Piedras era un melodrama que recordaba a Robert Altman; 20 centímetros (2005), un musical a la manera de los de Jacques Demy. La forma narrativa de 10.000 noches en ninguna parte (2013) evocaba el cine de Terrence Malick y, ahora, La enfermedad del domingo trae a la mente a Ingmar Bergman. ¿Diría que cada nueva película es para usted como un intento de distanciarse lo más posible de la anterior? Bueno, no quiero ni aburrir ni aburrirme. No hay una intencionalidad de ir variando por el mero hecho de hacerlo, sino más bien un proceso de búsqueda, de ir a tientas tratando de identificar el lugar al que pertenezco y en el que me siento más a gusto. Y he llegado a la conclusión de que este último proyecto es el que más he disfrutado, de largo, no lo digo porque lo esté promocionando. Gracias a él me he sentido cómodo y seguro, y he estado arropado por gente con la que me siento muy bien. Hay autores que dicen que la incomodidad y la inseguridad resultan inspiradoras, pero no estoy de acuerdo. En ese sentido he cambiado mucho. Es en estas últimas películas que finalmente he descubierto lo que es la profesión y el modo en el que quiero gestionar mi carrera como director. Cuando hice mi primera película era muy joven y no tenía ni idea de casi nada.

Ramón Salazar, con Susie Sánchez (izquierda) y Barbara Lennie, en Berlín /EFE / PHILIPP GUELLAND

¿Demasiado joven, diría? Sí, porque la repercusión de Piedras me pilló con el pie cambiado. Yo debuté con un corto, Hongos, y seis meses después ya había rodado ese primer largo; y seis meses después de hacerlo estaba presente en la sección oficial de la Berlinale, compartiendo cartel con Robert Altman, cuyo cine había estado estudiando hacía apenas un año en la escuela de cine.
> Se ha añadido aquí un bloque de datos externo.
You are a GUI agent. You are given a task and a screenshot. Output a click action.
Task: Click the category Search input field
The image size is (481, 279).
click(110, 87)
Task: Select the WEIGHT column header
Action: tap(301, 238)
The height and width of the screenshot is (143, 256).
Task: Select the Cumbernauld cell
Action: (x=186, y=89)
Me sentía abrumado, apabullado, incapaz de asimilar todo eso. Inevitablemente, me acabó pasando factura.

¿De qué modo? Después de mi segunda película me enfrenté a un parón creativo de casi 12 años. Tuve que empezar a replantearme muchas cosas y volver a empezar de cero. Escribí guiones para otros y, con el tiempo, decidí producirme yo mismo mi siguiente película. Como quien dice, tuve que pedir permiso para entrar de nuevo en este mundo. De todos modos, no me arrepiento de nada.

La enfermedad del domingo es una historia eminentemente femenina, y se estrena en un momento en el que el debate sobre la necesidad de replantear el papel que las mujeres juegan en la industria del cine está especialmente vivo. ¿Qué opina usted sobre lo que está pasando? Me parece fantástico, y punto. Y entiendo que haya quien pueda pensar que la lucha emprendida por las mujeres corre el riesgo de convertirse en una caza de brujas pero, por otra parte, para que la balanza llegue a equilibrarse primero es inevitable que se decante hacia el otro lado. Es necesario lo que está pasado, y es necesaria la manera drástica que tiene de estar pasando.